Google Used Loopholes To Avoid Paying $3.1 Billion In Taxes
And good for them, as far as I’m concerned. I think it’s every individual, and every company’s, duty to pay as little in taxes as possible.
Google Inc. cut its taxes by $3.1 billion in the last three years using a technique that moves most of its foreign profits through Ireland and the Netherlands to Bermuda.
Google’s income shifting — involving strategies known to lawyers as the “Double Irish” and the “Dutch Sandwich” — helped reduce its overseas tax rate to 2.4 percent, the lowest of the top five U.S. technology companies by market capitalization, according to regulatory filings in six countries.

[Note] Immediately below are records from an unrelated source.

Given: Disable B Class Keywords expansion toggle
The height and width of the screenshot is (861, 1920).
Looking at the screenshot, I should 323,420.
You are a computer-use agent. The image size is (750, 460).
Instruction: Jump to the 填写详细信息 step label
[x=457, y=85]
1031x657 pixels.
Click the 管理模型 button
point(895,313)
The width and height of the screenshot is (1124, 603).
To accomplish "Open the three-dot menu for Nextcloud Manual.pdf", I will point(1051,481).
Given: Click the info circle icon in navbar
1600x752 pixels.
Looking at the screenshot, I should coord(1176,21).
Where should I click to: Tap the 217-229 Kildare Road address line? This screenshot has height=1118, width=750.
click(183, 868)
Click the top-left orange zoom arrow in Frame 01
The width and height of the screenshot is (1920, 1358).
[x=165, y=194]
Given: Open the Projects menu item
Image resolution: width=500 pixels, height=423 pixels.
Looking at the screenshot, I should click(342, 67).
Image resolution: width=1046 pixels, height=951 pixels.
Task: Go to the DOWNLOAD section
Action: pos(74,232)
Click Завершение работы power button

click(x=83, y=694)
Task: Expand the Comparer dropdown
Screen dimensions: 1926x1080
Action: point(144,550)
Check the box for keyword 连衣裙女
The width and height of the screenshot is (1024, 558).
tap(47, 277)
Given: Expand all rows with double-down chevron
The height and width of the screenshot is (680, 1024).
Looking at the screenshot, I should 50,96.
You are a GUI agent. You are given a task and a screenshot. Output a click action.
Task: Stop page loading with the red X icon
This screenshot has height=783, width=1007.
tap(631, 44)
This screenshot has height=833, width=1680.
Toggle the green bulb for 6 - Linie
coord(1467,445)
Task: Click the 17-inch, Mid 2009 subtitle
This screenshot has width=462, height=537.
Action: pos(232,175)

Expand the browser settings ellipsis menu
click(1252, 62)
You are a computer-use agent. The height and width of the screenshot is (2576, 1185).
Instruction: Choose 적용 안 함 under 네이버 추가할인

“It’s remarkable that Google’s effective rate is that low,” said Martin A. Sullivan, a tax economist who formerly worked for the U.S. Treasury Department. “We know this company operates throughout the world mostly in high-tax countries where the average corporate rate is well over 20 percent.”
This is usually where the class warfare takes over. Google is a gigantic and very profitable company and thus should be paying through taxes through the nose, say the class warriors. The fact that Google is able to shift income overseas and avoid paying America’s 2nd-highest-in-the-world corporate tax rate (among other taxes) infuriates them and prompts calls for laws closing the loopholes.
But here’s the thing: If we want companies like Google to stop shifting income overseas, if we want American businesses in general to keep there business here in the United States, we should stop taxing and regulating them to death.
Lower the national corporate tax rate. Lower state corporate tax rates. Deregulate. Stop punishing these companies for being big and successful. Then these companies will keep their profits and operations in the United States.
Of course, this is anathema to the left. They’d rather have you believe that these companies move their profits and operations overseas because they’re greedy and hate Americans or something. The truth is that liberalism does more to drive outsourcing and off-shoring than anything else.